Activity: Output the entries exactly. Start at the first line, finish with the line containing "Task: Select the Crop tool", and omit the pictures.

Stored entries
*** Block opens ***
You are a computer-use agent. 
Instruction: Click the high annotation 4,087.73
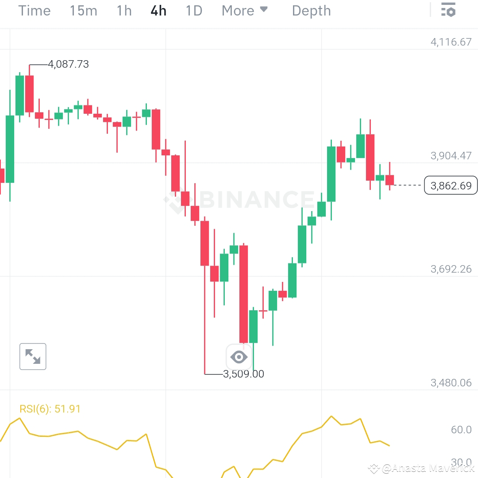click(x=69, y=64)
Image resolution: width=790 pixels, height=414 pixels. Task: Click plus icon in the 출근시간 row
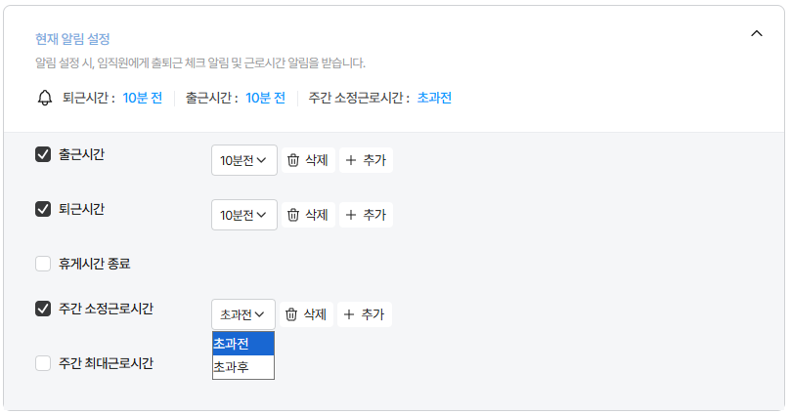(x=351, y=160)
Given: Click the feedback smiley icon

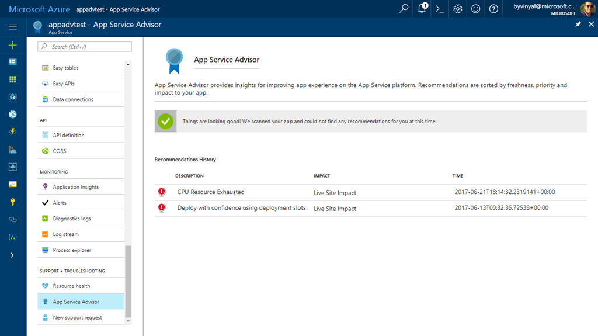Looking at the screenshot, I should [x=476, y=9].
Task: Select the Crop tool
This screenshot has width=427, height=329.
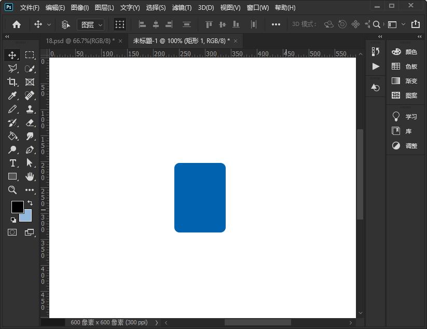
*** Block closes ***
Completed exercise:
You are a computer-use agent. 
Instruction: Click the high annotation 4,087.73
click(x=69, y=64)
Image resolution: width=790 pixels, height=414 pixels. Task: Click plus icon in the 출근시간 row
(x=351, y=160)
Given: Click the feedback smiley icon

Looking at the screenshot, I should [x=476, y=9].
Task: Select the Crop tool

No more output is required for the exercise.